Israeli soldiers were also ordered to assume that civilians on the ground were “scouts” for Palestinian militant groups and should be killed on the spot, regardless of evidence that the individuals were aiding militant groups.

“Anything inside [the Gaza Strip] is a threat, the area has to be ‘sterilized,’ empty of people – and if we don’t see someone waving a white flag, screaming “I give up” or something – then he is a threat and there is authorization to open fire,” a Staff Sergeant based in the Deir al-Balah area said.

The failure to distinguish between civilians and combatants was a recurring theme in the testimonies of soldiers, with Breaking the Silence stating that a “very disconcerting picture” arises from the way Israeli soldiers were instructed to operate during combat.

“The idea was, if you spot something – shoot. They told us: ‘There aren’t supposed to be any civilians there. If you spot someone, shoot.’ Whether it posed a threat or not wasn’t a question, and that makes sense to me. If you shoot someone in Gaza it’s cool, no big deal. First of all, because it’s Gaza, and second, because that’s warfare,” a soldier in an infantry unit in northern Gaza said.

A Staff Sergeant based in northern Gaza during the conflict said that the working assumption relayed by their commander was that anyone located in areas where the Israeli military was operating was not to be considered a civilian.

“Anything you see in the neighborhoods you’re in, anything within a reasonable distance, say between zero and 200 meters – is dead on the spot. No authorization needed.

Every place you took over, anything you ‘sterilized,’ anything within a range of zero to 200 meters, 300 meters –that’s supposed to be a ‘sterilized’ area, from our perspective.”

Director of Breaking the Silence, Yuli Novak, said the group has called for the establishment of an external investigative committee to look into the policy behind the rules of engagement issued during the military operation and the “norms and values” that form the base of that policy.
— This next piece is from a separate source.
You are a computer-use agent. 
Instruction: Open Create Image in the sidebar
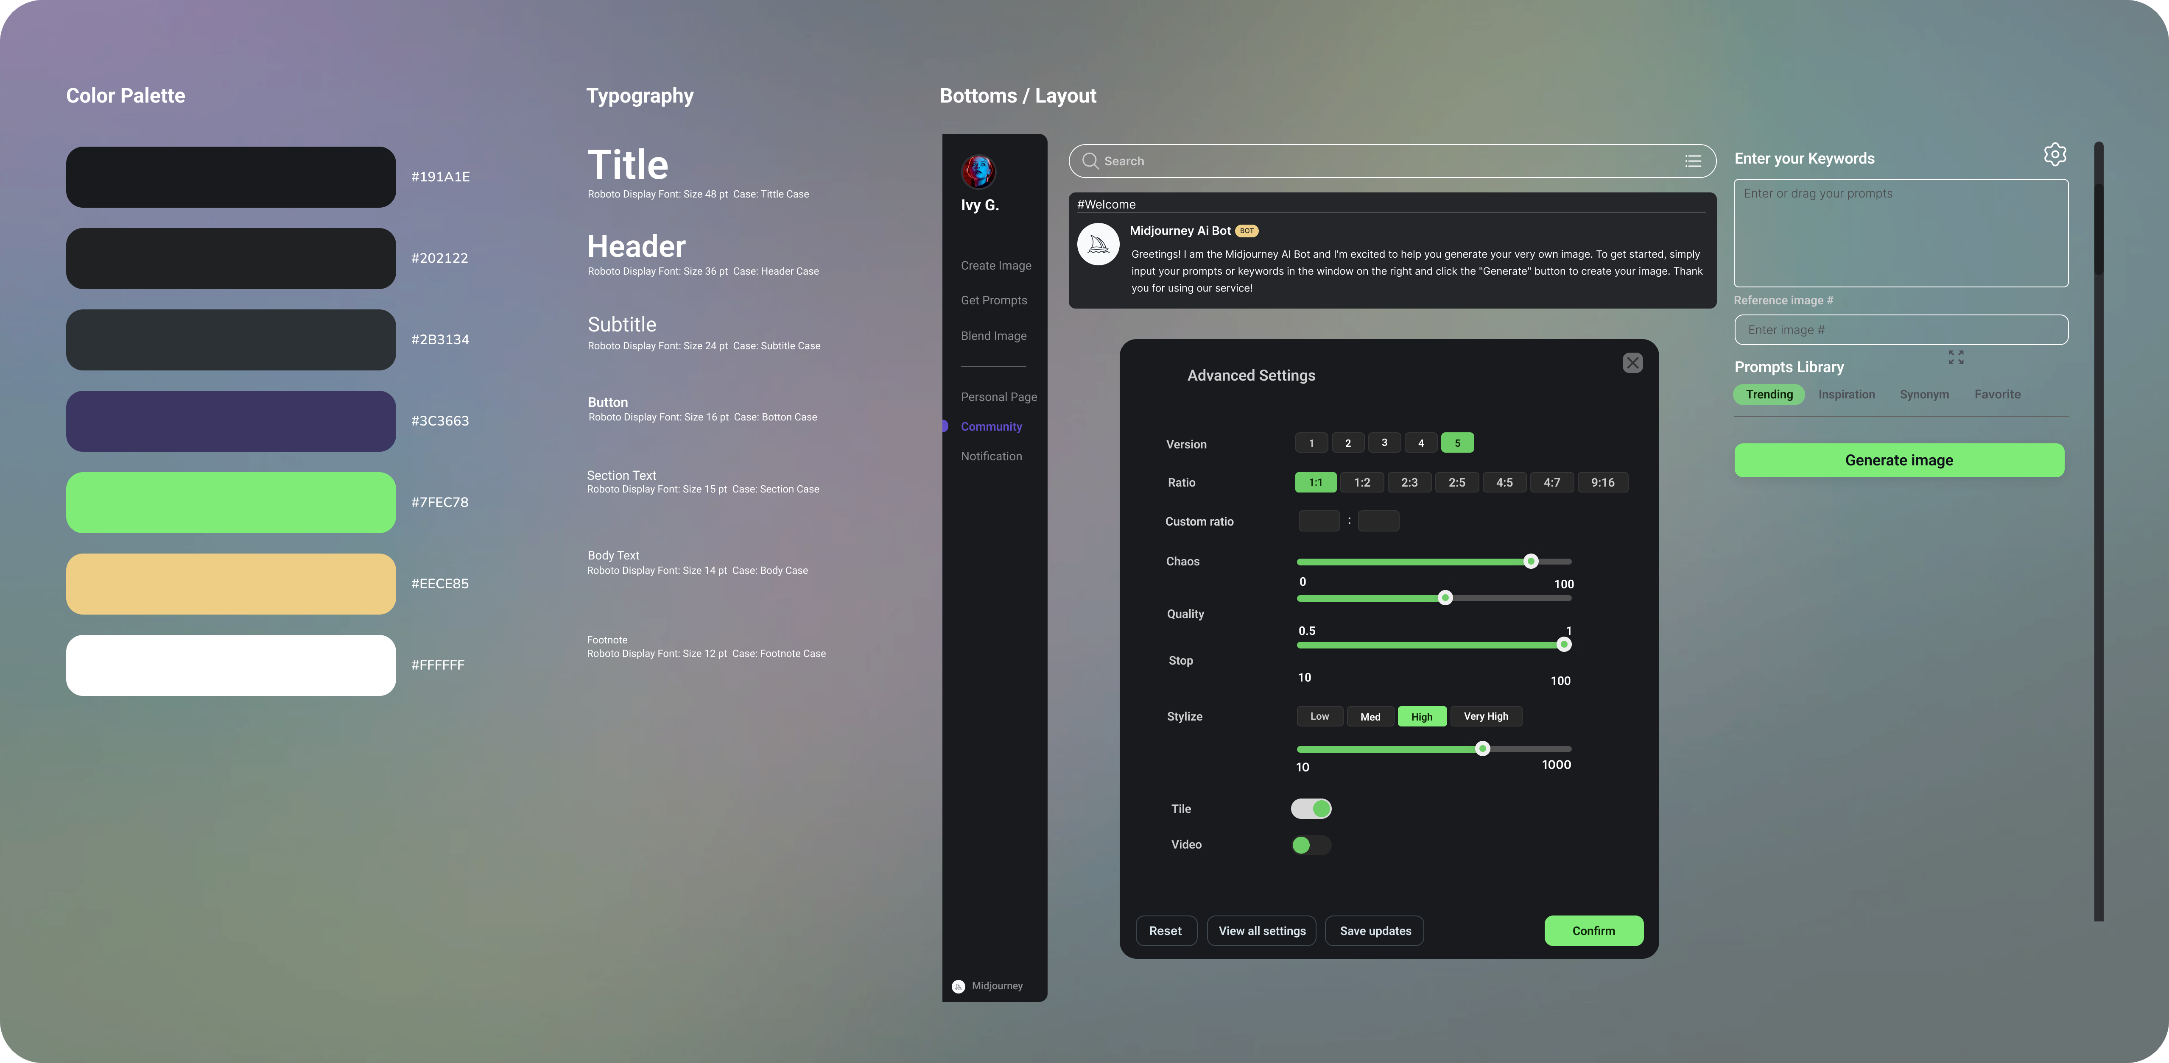coord(995,265)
The devastating testimonies provide further evidence to support claims that Israel committed war crimes during its military operation in Gaza, a charge made by Amnesty International, as well as other rights groups, last year.

A report by Amnesty in December pointed to the destruction of four multi-story buildings during the last four days of the 50-day war, which it said was “carried out deliberately and with no military justification.”

Months earlier, Human Rights Watch said in a statement that in three cases it examined, Israel caused “numerous civilian casualties in violation of the laws of war.”

The incidents were the separate shellings of two UN schools in northern Gaza on July 24 and 30, and a guided missile strike on another UN school in the southern city of Rafah on August 3.

“Two of the three attacks Human Rights Watch investigated… did not appear to target a military objective or were otherwise unlawfully indiscriminate. The third attack in Rafah was unlawfully disproportionate if not otherwise indiscriminate.”

“Unlawful attacks carried out willfully — that is, deliberately or recklessly — are war crimes,”

Last summer’s war between Israeli forces and Palestinian militant groups in Gaza left 2,200 Palestinians dead, mostly civilians, as well as 73 Israelis, 66 of which were soldiers killed in combat.